▶ INSTRUCTIONS TO FOLLOW
The records appear below. Copy each one exactly.

▶ GIVEN DATA
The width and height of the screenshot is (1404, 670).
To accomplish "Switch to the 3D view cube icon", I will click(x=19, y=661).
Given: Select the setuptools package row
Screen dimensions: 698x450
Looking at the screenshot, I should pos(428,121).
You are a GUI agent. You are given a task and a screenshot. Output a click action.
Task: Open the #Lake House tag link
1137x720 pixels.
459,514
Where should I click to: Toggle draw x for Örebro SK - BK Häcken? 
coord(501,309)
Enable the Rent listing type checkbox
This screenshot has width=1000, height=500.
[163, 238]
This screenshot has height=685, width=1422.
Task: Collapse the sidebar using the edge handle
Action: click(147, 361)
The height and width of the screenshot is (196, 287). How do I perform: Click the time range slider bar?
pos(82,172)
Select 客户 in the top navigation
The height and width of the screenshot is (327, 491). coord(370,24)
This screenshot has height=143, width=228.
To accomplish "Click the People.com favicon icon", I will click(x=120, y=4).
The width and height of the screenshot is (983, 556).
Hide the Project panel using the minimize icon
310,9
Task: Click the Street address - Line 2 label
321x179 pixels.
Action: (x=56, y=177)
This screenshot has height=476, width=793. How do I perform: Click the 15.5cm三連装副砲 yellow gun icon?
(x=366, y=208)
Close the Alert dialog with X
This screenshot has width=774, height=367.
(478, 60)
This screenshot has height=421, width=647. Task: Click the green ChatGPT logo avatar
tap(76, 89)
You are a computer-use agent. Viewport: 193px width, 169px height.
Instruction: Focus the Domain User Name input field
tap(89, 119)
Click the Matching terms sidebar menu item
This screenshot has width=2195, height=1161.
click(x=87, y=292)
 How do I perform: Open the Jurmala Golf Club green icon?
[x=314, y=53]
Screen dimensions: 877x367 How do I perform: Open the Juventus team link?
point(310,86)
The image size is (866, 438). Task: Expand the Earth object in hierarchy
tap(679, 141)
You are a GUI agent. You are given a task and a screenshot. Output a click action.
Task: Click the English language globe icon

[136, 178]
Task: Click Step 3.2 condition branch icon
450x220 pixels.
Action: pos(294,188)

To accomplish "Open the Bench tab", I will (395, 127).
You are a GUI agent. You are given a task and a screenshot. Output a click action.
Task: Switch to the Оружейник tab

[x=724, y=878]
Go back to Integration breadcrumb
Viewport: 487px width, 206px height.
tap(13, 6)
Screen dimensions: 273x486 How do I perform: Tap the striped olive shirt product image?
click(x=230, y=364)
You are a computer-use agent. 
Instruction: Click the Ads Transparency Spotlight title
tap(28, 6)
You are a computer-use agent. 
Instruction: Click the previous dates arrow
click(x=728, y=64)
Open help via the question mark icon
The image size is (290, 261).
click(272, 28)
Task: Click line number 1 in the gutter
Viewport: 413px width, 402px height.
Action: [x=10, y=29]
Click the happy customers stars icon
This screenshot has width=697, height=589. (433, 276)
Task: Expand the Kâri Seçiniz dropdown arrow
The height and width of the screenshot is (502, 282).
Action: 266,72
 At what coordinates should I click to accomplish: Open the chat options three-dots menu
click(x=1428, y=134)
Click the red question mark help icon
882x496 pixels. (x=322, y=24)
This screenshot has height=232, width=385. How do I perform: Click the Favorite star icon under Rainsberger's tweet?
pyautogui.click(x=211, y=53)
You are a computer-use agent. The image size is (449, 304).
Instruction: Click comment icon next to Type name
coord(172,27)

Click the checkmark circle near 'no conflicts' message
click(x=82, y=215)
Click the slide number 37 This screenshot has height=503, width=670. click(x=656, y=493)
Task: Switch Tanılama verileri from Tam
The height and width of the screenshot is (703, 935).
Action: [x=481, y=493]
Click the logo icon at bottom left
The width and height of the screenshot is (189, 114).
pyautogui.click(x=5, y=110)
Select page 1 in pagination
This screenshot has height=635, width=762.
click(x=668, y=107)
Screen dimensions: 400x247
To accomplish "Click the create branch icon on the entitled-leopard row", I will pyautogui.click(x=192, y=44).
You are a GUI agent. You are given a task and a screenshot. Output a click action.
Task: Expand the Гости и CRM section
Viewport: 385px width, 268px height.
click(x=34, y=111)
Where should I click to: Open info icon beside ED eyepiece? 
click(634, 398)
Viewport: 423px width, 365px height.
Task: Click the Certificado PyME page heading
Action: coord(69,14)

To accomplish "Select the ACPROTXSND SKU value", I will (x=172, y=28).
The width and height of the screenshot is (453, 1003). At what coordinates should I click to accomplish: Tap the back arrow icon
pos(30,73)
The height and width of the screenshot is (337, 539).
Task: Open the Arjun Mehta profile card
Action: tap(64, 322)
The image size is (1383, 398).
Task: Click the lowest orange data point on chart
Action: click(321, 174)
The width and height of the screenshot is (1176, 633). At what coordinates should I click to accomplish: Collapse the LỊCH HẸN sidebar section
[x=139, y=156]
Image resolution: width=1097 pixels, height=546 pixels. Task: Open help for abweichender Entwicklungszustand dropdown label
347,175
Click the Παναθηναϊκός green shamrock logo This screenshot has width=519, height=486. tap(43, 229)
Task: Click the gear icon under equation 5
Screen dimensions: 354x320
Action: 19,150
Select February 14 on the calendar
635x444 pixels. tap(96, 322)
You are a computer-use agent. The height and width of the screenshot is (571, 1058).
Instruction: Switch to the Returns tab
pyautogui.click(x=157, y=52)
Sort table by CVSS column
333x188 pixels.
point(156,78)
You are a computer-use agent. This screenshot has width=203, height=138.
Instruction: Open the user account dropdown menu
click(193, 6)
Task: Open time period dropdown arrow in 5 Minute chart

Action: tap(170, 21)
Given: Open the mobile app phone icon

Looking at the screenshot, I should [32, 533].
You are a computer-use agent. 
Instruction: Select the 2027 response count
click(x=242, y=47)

▶ REPLY TO THE EXERCISE
The width and height of the screenshot is (1404, 670).
To accomplish "Switch to the 3D view cube icon", I will click(x=19, y=661).
Given: Select the setuptools package row
Screen dimensions: 698x450
Looking at the screenshot, I should pos(428,121).
You are a GUI agent. You are given a task and a screenshot. Output a click action.
Task: Open the #Lake House tag link
1137x720 pixels.
459,514
Where should I click to: Toggle draw x for Örebro SK - BK Häcken? 
coord(501,309)
Enable the Rent listing type checkbox
This screenshot has width=1000, height=500.
[163, 238]
This screenshot has height=685, width=1422.
Task: Collapse the sidebar using the edge handle
Action: click(147, 361)
The height and width of the screenshot is (196, 287). How do I perform: Click the time range slider bar?
pos(82,172)
Select 客户 in the top navigation
The height and width of the screenshot is (327, 491). coord(370,24)
This screenshot has height=143, width=228.
To accomplish "Click the People.com favicon icon", I will click(x=120, y=4).
The width and height of the screenshot is (983, 556).
Hide the Project panel using the minimize icon
310,9
Task: Click the Street address - Line 2 label
321x179 pixels.
Action: (x=56, y=177)
This screenshot has height=476, width=793. How do I perform: Click the 15.5cm三連装副砲 yellow gun icon?
(x=366, y=208)
Close the Alert dialog with X
This screenshot has width=774, height=367.
(478, 60)
This screenshot has height=421, width=647. Task: Click the green ChatGPT logo avatar
tap(76, 89)
You are a computer-use agent. Viewport: 193px width, 169px height.
Instruction: Focus the Domain User Name input field
tap(89, 119)
Click the Matching terms sidebar menu item
This screenshot has width=2195, height=1161.
click(x=87, y=292)
 How do I perform: Open the Jurmala Golf Club green icon?
[x=314, y=53]
Screen dimensions: 877x367 How do I perform: Open the Juventus team link?
point(310,86)
The image size is (866, 438). Task: Expand the Earth object in hierarchy
tap(679, 141)
You are a GUI agent. You are given a task and a screenshot. Output a click action.
Task: Click the English language globe icon

[136, 178]
Task: Click Step 3.2 condition branch icon
450x220 pixels.
Action: pos(294,188)

To accomplish "Open the Bench tab", I will (395, 127).
You are a GUI agent. You are given a task and a screenshot. Output a click action.
Task: Switch to the Оружейник tab

[x=724, y=878]
Go back to Integration breadcrumb
Viewport: 487px width, 206px height.
tap(13, 6)
Screen dimensions: 273x486 How do I perform: Tap the striped olive shirt product image?
click(x=230, y=364)
You are a computer-use agent. 
Instruction: Click the Ads Transparency Spotlight title
tap(28, 6)
You are a computer-use agent. 
Instruction: Click the previous dates arrow
click(x=728, y=64)
Open help via the question mark icon
The image size is (290, 261).
click(272, 28)
Task: Click line number 1 in the gutter
Viewport: 413px width, 402px height.
Action: [x=10, y=29]
Click the happy customers stars icon
This screenshot has width=697, height=589. (433, 276)
Task: Expand the Kâri Seçiniz dropdown arrow
The height and width of the screenshot is (502, 282).
Action: 266,72
 At what coordinates should I click to accomplish: Open the chat options three-dots menu
click(x=1428, y=134)
Click the red question mark help icon
882x496 pixels. (x=322, y=24)
This screenshot has height=232, width=385. How do I perform: Click the Favorite star icon under Rainsberger's tweet?
pyautogui.click(x=211, y=53)
You are a computer-use agent. The image size is (449, 304).
Instruction: Click comment icon next to Type name
coord(172,27)

Click the checkmark circle near 'no conflicts' message
click(x=82, y=215)
Click the slide number 37 This screenshot has height=503, width=670. click(x=656, y=493)
Task: Switch Tanılama verileri from Tam
The height and width of the screenshot is (703, 935).
Action: [x=481, y=493]
Click the logo icon at bottom left
The width and height of the screenshot is (189, 114).
pyautogui.click(x=5, y=110)
Select page 1 in pagination
This screenshot has height=635, width=762.
click(x=668, y=107)
Screen dimensions: 400x247
To accomplish "Click the create branch icon on the entitled-leopard row", I will pyautogui.click(x=192, y=44).
You are a GUI agent. You are given a task and a screenshot. Output a click action.
Task: Expand the Гости и CRM section
Viewport: 385px width, 268px height.
click(x=34, y=111)
Where should I click to: Open info icon beside ED eyepiece? 
click(634, 398)
Viewport: 423px width, 365px height.
Task: Click the Certificado PyME page heading
Action: coord(69,14)

To accomplish "Select the ACPROTXSND SKU value", I will (x=172, y=28).
The width and height of the screenshot is (453, 1003). At what coordinates should I click to accomplish: Tap the back arrow icon
pos(30,73)
The height and width of the screenshot is (337, 539).
Task: Open the Arjun Mehta profile card
Action: tap(64, 322)
The image size is (1383, 398).
Task: Click the lowest orange data point on chart
Action: click(321, 174)
The width and height of the screenshot is (1176, 633). At what coordinates should I click to accomplish: Collapse the LỊCH HẸN sidebar section
[x=139, y=156]
Image resolution: width=1097 pixels, height=546 pixels. Task: Open help for abweichender Entwicklungszustand dropdown label
347,175
Click the Παναθηναϊκός green shamrock logo This screenshot has width=519, height=486. tap(43, 229)
Task: Click the gear icon under equation 5
Screen dimensions: 354x320
Action: 19,150
Select February 14 on the calendar
635x444 pixels. tap(96, 322)
You are a computer-use agent. The height and width of the screenshot is (571, 1058).
Instruction: Switch to the Returns tab
pyautogui.click(x=157, y=52)
Sort table by CVSS column
333x188 pixels.
point(156,78)
You are a computer-use agent. This screenshot has width=203, height=138.
Instruction: Open the user account dropdown menu
click(193, 6)
Task: Open time period dropdown arrow in 5 Minute chart

Action: tap(170, 21)
Given: Open the mobile app phone icon

Looking at the screenshot, I should [32, 533].
You are a computer-use agent. 
Instruction: Select the 2027 response count
click(x=242, y=47)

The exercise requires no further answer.